Cragg injury deals blow to medal hopes
The European indoor 3,000m champion was scheduled to return to Europe yesterday but had to cancel all plans when he was taken ill at the airport.
“Apparently he had a blister on his foot which became infected,” Irish team manager Patsy McGonagle said.
“He had been due to fly to Amsterdam on Wednesday but he had a problem with his passport at the airport and his flight was rescheduled until yesterday.
“He had been complaining of the problem with his foot but was not too concerned about it. Then he became unwell at the airport and was advised not to travel. The current situation is he is at home in Arkansas on a course of antibiotics.”
Last night Paul McNamara from Galway was named as Cragg’s replacement.
From the time Cragg confirmed his participation in the championships, he was listed among the medal favourites after achieving superstar status at the European indoor championships in Madrid last March.
Indeed, that event was his last appearance in an Irish singlet. He was set to compete in the world cross-country championships but a back injury put paid to that and left him sitting out all of the summer.
He returned to competitive running last month and had two confidence-boosting results in the lead up to the European championships.
“He would certainly have been a medal contender,” McGonagle said.
“We had been building our team around him and with national champion Gary Murray running so well and Martin Fagan from Mullingar also in good form, there was a possibility of team medals.
“It is all very disappointing for us and particularly for the athlete himself.
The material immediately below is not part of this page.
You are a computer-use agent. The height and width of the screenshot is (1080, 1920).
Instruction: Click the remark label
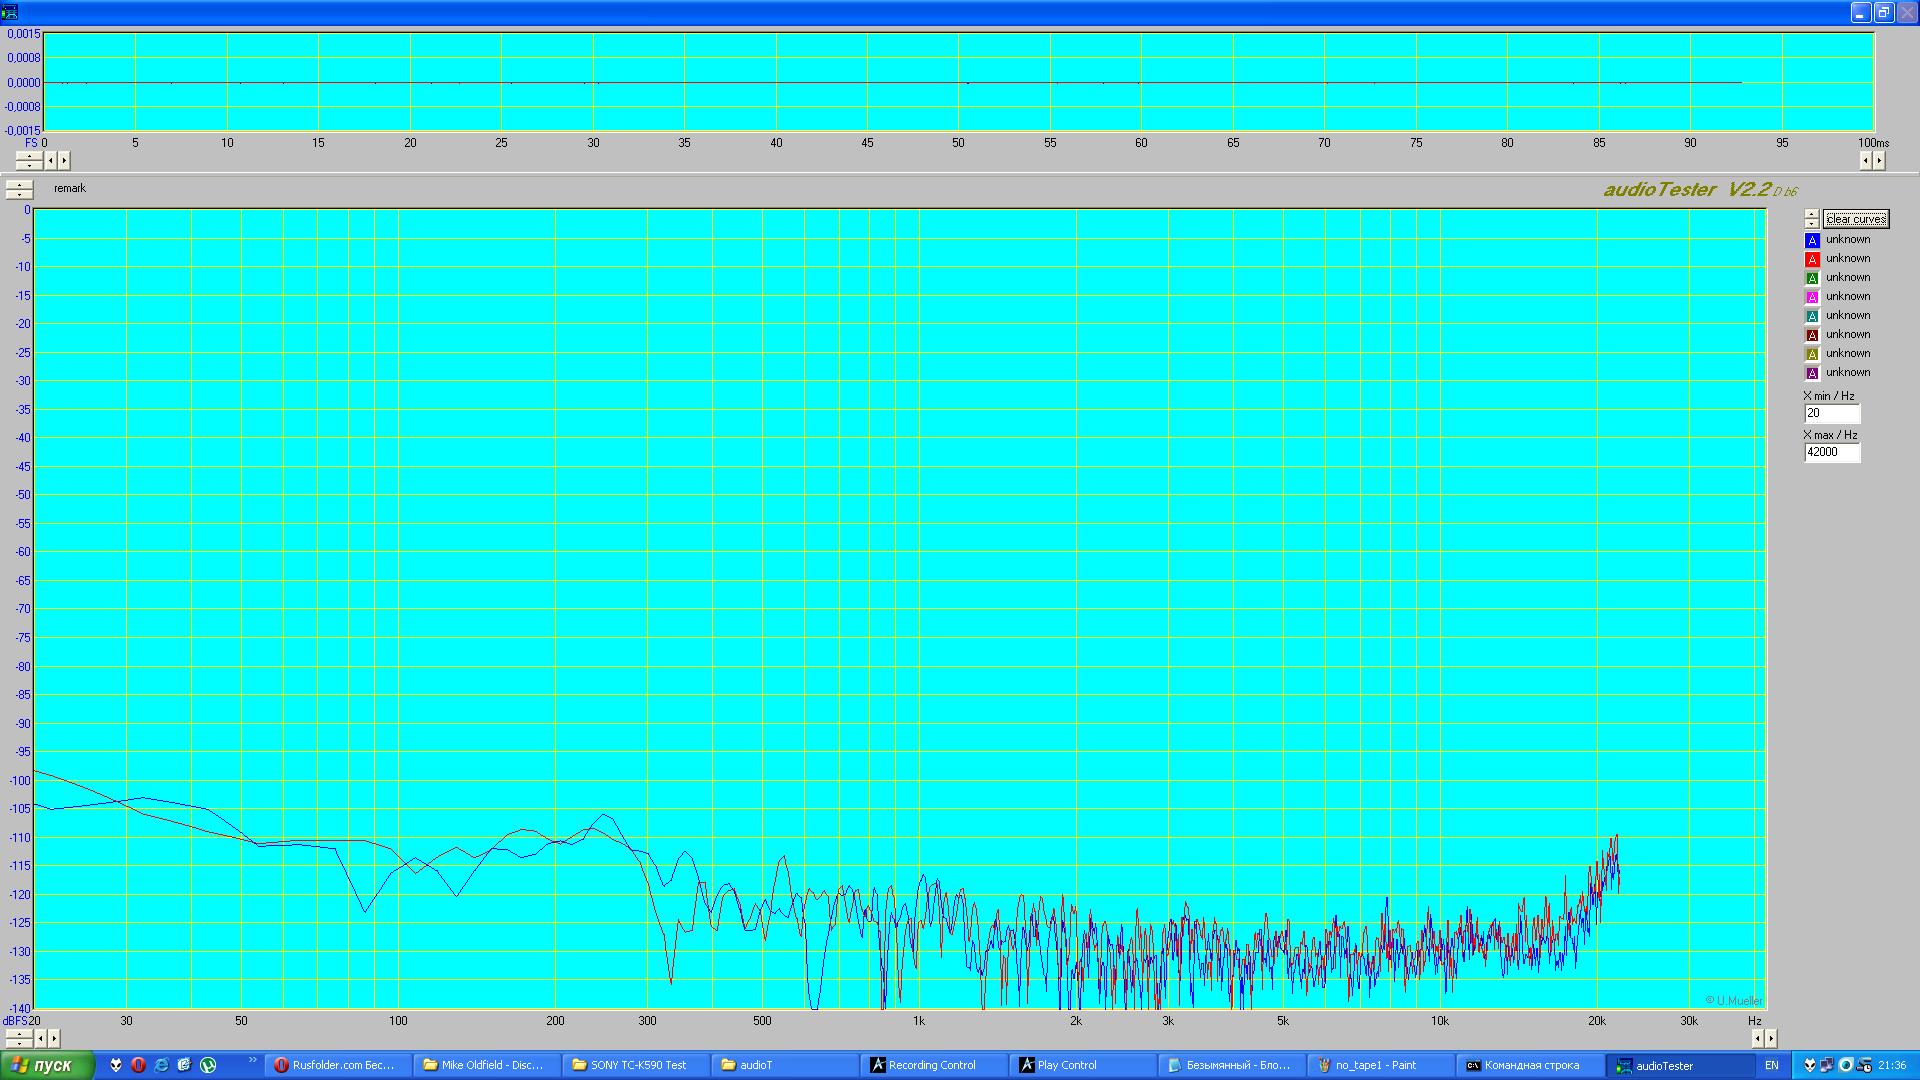[x=70, y=188]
Like I said, there was no difficulty rescheduling his flight when he had the problem on Wednesday, and when I spoke to him earlier yesterday he was on his way to the airport but then this happened.”
On Wednesday Cragg said he was coming to Europe to win gold.
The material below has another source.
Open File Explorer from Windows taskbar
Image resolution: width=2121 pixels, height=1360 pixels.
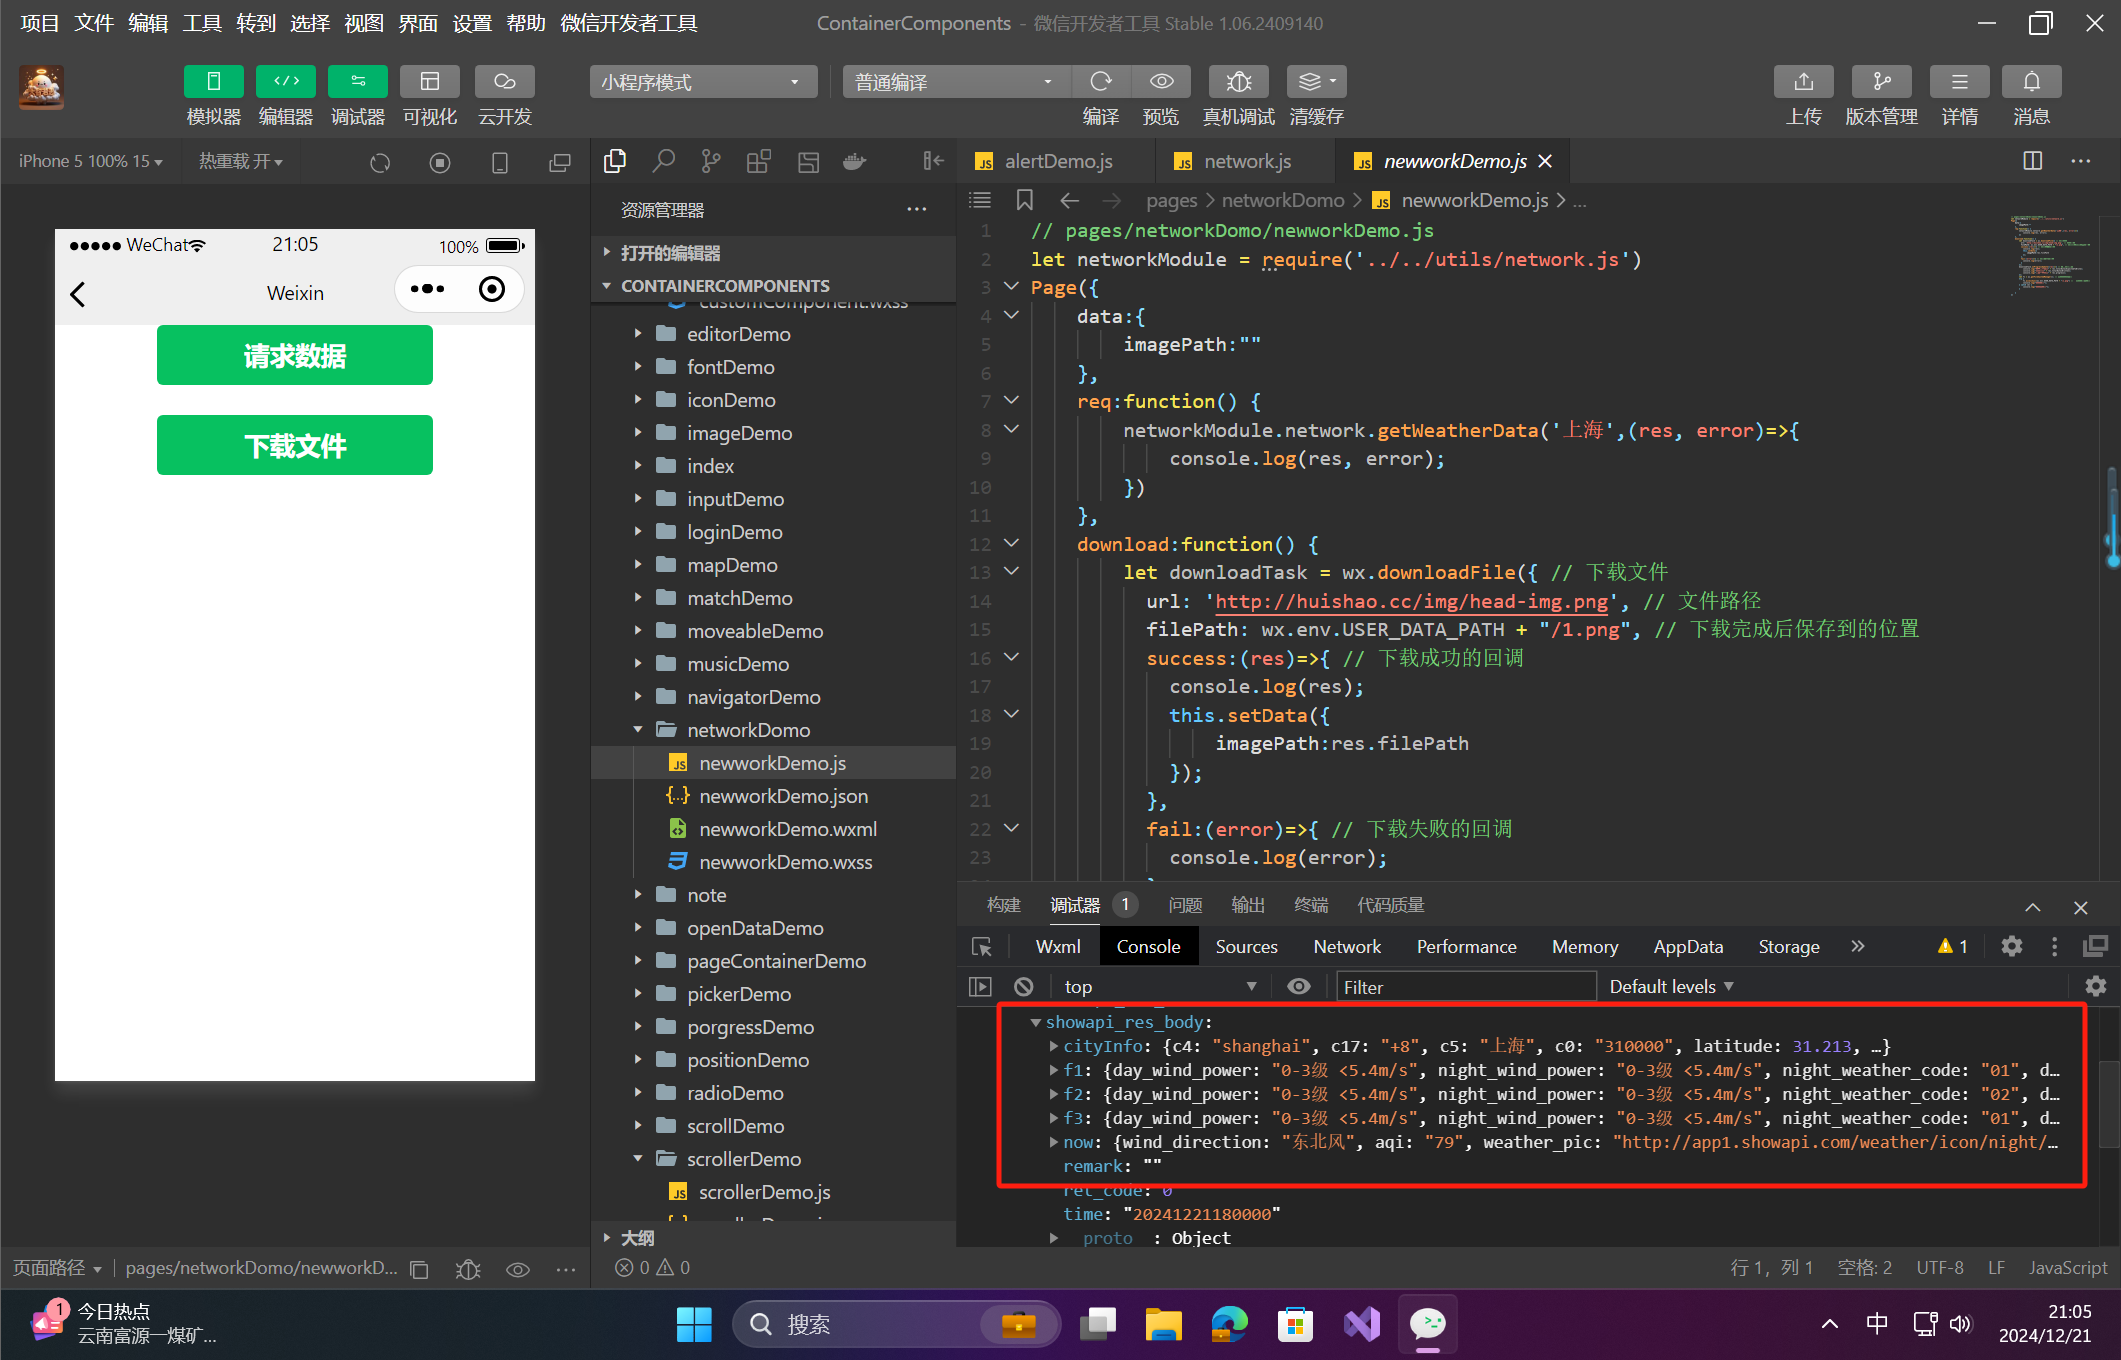coord(1163,1324)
“After the European indoor championships you only think about a gold medal,” he said.
He ran his first race for Ireland at the European cross-country championships in Croatia two years ago.
Then he finished eighth when, after a long and arduous flight from the US, he went to the line feeling ill.
He subsequently mixed it with the Africans at the world cross-country championships in Brussels last year and was involved in the sensational 5,000m final at the Athens Olympics.
Last indoor season he created a major shock when he out-kicked world record-holder Kenenisa Bekele over 3,000m in Boston, the first of two big wins over the Africans on the indoor circuit.
But his greatest day came at the European indoor championships in Madrid when he took the gold medal in the 3,000m the same day as David Gillick won the enthralling 400m final to complete a memorable double.
When his outdoor season fell apart as a result of prolonged injury, Cragg singled out the European cross-country championships as his target for another medal and was on course to achieve that until yesterday afternoon.